The revision follows nearly a year of warnings by offshore wind companies that their projects might not move forward without access to certain subsidies in President Joe Biden's landmark climate change law, the Inflation Reduction Act.
Offshore wind is a critical part of Biden's plan to decarbonize the U.S. power grid and combat climate change, but projects have struggled due to soaring costs tied to inflation and higher interest rates and supply chain snags.
In a statement, the Treasury Department said it would now allow an offshore wind project to claim a tax credit for siting in low-income communities if supervisory control and data acquisition (SCADA) equipment is located in such an area. SCADA systems are used to control critical infrastructure.
The energy communities tax credit is worth 10% of a project's cost and can be claimed on top of the IRA's base 30% credit for renewable energy projects.
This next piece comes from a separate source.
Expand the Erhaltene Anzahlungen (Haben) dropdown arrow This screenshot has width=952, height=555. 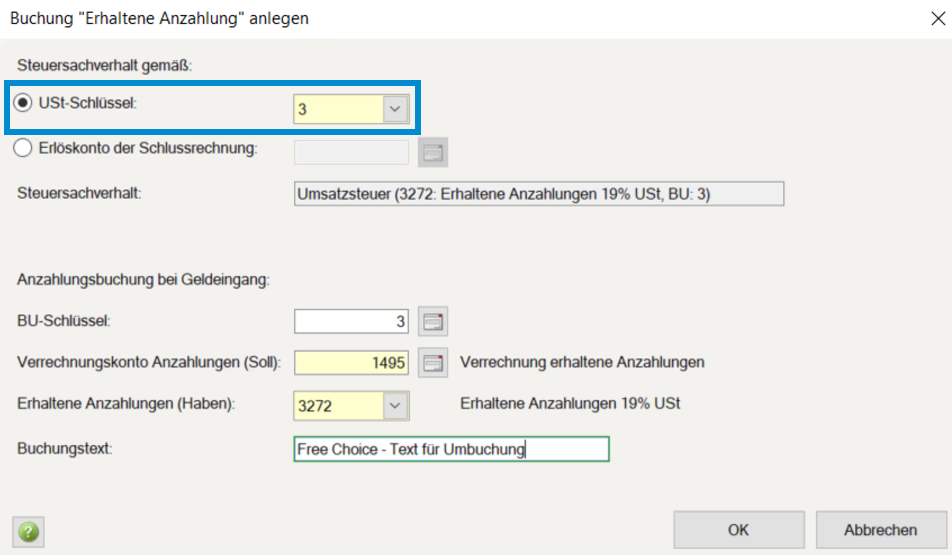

The credit for siting projects in "energy communities," defined as areas which have significant employment or tax revenues from fossil fuel industries and high unemployment, had been dictated by where a project connects to an onshore substation.
"This change reflects the fact that onshore SCADA equipment at ports is critical to offshore wind projects and that offshore wind projects make significant investments and create jobs at these ports over the duration of projects, which is the goal of the energy communities bonus," Treasury said in a statement.
The rules also clarify that projects with multiple points of interconnection may include any land-based power conditioning equipment to determine their eligibility for the bonus.
An industry group praised the change.
"In a move to bolster the transition from fossil fuel to clean energy, the eligibility expansion for the 10% Energy Communities credit creates an easier path to market for many offshore wind projects," Liz Burdock, CEO of Oceantic Network, said in a statement.